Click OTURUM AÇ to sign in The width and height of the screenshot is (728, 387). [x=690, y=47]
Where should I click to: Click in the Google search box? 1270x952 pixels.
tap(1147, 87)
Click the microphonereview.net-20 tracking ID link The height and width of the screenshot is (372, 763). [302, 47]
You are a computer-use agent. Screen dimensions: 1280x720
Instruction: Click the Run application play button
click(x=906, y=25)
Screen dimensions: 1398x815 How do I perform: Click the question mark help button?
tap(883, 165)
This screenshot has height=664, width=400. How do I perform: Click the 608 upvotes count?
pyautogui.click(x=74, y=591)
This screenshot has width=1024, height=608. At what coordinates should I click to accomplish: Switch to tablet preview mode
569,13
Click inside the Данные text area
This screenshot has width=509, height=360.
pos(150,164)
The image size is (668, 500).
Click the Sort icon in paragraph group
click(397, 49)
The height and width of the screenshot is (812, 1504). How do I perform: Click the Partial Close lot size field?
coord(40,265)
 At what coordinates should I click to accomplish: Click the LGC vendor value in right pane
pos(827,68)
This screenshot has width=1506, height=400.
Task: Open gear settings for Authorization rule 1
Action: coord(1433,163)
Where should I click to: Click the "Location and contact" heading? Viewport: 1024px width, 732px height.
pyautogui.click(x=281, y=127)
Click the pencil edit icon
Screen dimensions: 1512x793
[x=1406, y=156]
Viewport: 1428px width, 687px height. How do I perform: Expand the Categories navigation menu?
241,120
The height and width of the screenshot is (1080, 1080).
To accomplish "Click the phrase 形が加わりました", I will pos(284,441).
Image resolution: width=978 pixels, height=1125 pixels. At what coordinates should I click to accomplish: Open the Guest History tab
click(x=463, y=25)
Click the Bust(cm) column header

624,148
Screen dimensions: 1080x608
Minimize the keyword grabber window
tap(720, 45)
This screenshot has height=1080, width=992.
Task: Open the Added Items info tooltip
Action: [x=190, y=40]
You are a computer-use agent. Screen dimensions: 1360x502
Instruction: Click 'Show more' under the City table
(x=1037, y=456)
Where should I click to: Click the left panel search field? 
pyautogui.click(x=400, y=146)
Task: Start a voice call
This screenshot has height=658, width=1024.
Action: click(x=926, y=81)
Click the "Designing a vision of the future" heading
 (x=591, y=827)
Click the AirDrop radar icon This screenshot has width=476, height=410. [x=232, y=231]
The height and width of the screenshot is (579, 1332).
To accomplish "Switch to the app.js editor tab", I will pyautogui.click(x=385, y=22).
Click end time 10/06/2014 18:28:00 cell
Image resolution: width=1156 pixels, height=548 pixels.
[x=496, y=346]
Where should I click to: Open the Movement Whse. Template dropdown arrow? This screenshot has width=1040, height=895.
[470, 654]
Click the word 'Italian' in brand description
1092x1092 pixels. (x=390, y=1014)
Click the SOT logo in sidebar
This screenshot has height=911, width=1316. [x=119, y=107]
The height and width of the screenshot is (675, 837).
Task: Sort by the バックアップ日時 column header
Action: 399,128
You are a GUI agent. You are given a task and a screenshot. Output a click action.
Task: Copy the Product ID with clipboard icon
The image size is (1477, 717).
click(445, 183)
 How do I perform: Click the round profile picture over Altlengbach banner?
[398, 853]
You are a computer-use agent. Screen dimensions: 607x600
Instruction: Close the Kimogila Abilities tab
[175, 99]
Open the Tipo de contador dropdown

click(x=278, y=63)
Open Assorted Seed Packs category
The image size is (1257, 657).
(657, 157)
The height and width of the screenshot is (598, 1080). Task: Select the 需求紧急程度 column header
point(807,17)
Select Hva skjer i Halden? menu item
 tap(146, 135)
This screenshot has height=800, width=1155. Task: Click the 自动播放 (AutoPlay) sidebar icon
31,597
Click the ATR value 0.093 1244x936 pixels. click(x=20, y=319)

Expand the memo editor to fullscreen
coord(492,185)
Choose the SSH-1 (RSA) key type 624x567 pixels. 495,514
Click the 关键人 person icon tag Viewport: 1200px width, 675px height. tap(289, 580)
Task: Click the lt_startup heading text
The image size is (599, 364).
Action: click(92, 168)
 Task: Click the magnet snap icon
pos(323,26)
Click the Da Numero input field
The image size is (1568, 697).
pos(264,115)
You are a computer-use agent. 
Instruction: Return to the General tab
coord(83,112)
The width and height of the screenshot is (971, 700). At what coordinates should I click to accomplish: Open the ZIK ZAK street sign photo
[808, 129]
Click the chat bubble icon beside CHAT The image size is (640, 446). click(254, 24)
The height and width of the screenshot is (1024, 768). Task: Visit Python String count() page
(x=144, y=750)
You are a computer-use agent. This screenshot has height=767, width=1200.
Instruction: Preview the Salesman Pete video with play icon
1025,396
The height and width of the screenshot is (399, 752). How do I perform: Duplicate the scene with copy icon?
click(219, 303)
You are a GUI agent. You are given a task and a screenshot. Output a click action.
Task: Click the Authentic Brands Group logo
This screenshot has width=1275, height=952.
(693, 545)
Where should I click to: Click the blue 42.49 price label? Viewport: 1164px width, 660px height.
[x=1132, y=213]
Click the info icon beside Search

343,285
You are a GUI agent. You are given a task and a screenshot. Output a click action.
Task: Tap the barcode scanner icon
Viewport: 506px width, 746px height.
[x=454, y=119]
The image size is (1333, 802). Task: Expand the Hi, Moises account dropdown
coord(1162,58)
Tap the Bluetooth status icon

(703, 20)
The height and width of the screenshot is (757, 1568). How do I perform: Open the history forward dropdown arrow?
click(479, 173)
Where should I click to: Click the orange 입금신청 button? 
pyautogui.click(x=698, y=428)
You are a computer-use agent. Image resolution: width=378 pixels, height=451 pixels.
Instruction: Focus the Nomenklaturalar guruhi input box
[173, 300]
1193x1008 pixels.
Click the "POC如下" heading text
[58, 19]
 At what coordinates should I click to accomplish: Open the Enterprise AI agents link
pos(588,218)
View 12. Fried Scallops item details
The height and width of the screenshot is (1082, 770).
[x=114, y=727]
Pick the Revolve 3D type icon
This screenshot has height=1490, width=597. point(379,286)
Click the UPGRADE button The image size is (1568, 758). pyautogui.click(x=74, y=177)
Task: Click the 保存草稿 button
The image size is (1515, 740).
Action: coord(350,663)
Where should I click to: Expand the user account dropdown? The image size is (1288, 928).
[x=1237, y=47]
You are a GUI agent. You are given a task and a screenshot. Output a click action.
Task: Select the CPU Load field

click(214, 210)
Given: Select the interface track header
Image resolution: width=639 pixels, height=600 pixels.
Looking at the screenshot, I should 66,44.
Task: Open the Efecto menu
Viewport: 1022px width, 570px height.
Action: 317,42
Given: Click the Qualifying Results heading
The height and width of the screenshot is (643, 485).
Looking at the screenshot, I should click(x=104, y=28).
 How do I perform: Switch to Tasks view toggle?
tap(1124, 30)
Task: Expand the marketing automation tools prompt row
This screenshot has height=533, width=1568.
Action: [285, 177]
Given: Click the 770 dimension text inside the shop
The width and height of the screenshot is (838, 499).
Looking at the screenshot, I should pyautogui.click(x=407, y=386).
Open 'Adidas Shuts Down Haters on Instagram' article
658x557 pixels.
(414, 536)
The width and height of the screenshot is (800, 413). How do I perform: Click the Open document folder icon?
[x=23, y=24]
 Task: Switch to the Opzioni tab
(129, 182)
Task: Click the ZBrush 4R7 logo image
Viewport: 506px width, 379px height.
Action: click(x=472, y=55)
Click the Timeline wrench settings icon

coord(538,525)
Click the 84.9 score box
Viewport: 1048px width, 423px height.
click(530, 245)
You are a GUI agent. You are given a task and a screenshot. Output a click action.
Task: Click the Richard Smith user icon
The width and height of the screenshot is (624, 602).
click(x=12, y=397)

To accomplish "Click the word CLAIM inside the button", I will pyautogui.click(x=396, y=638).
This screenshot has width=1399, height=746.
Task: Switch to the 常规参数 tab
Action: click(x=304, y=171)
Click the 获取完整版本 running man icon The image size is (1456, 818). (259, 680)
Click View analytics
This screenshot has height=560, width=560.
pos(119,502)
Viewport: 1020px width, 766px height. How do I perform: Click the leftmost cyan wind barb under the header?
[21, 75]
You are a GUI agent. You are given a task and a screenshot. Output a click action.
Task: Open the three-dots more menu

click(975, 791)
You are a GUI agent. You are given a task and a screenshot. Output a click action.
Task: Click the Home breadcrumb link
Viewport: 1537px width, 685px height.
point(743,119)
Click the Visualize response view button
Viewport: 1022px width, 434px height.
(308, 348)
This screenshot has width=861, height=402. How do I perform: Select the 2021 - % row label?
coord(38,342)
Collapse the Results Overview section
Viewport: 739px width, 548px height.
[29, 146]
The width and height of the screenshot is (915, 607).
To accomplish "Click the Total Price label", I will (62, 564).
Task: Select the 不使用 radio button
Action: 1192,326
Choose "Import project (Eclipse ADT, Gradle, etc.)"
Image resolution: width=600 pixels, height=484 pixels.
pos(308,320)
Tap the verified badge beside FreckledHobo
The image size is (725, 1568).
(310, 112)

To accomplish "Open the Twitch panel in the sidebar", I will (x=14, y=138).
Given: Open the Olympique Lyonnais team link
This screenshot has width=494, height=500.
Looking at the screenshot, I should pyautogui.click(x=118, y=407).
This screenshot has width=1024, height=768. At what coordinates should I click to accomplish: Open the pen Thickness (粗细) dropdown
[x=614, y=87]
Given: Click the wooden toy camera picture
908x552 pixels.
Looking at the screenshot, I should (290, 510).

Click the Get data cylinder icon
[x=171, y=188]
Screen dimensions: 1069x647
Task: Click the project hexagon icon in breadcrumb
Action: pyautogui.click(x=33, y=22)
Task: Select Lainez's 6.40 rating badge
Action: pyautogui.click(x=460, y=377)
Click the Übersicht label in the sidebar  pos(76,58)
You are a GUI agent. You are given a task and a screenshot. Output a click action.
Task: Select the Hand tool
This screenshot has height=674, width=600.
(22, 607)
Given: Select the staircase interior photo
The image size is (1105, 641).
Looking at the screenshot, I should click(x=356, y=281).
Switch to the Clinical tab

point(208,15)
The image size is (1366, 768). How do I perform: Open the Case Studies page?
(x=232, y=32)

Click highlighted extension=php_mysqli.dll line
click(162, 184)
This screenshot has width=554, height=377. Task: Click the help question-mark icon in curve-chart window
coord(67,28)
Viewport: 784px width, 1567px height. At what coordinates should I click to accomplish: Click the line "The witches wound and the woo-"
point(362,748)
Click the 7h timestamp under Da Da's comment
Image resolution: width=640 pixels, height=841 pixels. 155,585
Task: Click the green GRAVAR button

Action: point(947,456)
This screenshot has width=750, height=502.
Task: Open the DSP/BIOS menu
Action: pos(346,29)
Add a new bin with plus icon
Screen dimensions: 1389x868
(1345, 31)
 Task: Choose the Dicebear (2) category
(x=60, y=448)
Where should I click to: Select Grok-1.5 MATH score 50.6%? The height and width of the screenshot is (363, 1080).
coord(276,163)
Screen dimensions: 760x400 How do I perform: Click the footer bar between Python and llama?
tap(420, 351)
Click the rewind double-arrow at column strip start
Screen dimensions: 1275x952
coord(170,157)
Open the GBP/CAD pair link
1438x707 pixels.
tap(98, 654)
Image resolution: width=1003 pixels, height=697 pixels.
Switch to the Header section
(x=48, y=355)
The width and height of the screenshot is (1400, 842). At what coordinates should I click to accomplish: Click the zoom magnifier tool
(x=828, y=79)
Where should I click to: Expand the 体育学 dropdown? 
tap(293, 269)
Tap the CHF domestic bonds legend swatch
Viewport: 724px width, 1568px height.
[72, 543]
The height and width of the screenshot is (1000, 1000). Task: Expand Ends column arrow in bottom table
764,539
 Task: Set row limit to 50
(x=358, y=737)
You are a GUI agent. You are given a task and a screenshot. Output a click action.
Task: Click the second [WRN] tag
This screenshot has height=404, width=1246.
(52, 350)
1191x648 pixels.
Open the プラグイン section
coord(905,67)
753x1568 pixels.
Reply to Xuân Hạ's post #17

-=-=-

◆ Work required:
Output exactly the lines of the material above from the one containing "Task: Switch to the Opzioni tab" up to and including the one containing "Collapse the Results Overview section".

◆ Output for this task:
 Task: Switch to the Opzioni tab
(129, 182)
Task: Click the ZBrush 4R7 logo image
Viewport: 506px width, 379px height.
Action: click(x=472, y=55)
Click the Timeline wrench settings icon

coord(538,525)
Click the 84.9 score box
Viewport: 1048px width, 423px height.
click(530, 245)
You are a GUI agent. You are given a task and a screenshot. Output a click action.
Task: Click the Richard Smith user icon
The width and height of the screenshot is (624, 602).
click(x=12, y=397)

To accomplish "Click the word CLAIM inside the button", I will pyautogui.click(x=396, y=638).
This screenshot has width=1399, height=746.
Task: Switch to the 常规参数 tab
Action: click(x=304, y=171)
Click the 获取完整版本 running man icon The image size is (1456, 818). (259, 680)
Click View analytics
This screenshot has height=560, width=560.
pos(119,502)
Viewport: 1020px width, 766px height. How do I perform: Click the leftmost cyan wind barb under the header?
[21, 75]
You are a GUI agent. You are given a task and a screenshot. Output a click action.
Task: Open the three-dots more menu

click(975, 791)
You are a GUI agent. You are given a task and a screenshot. Output a click action.
Task: Click the Home breadcrumb link
Viewport: 1537px width, 685px height.
point(743,119)
Click the Visualize response view button
Viewport: 1022px width, 434px height.
(308, 348)
This screenshot has width=861, height=402. How do I perform: Select the 2021 - % row label?
coord(38,342)
Collapse the Results Overview section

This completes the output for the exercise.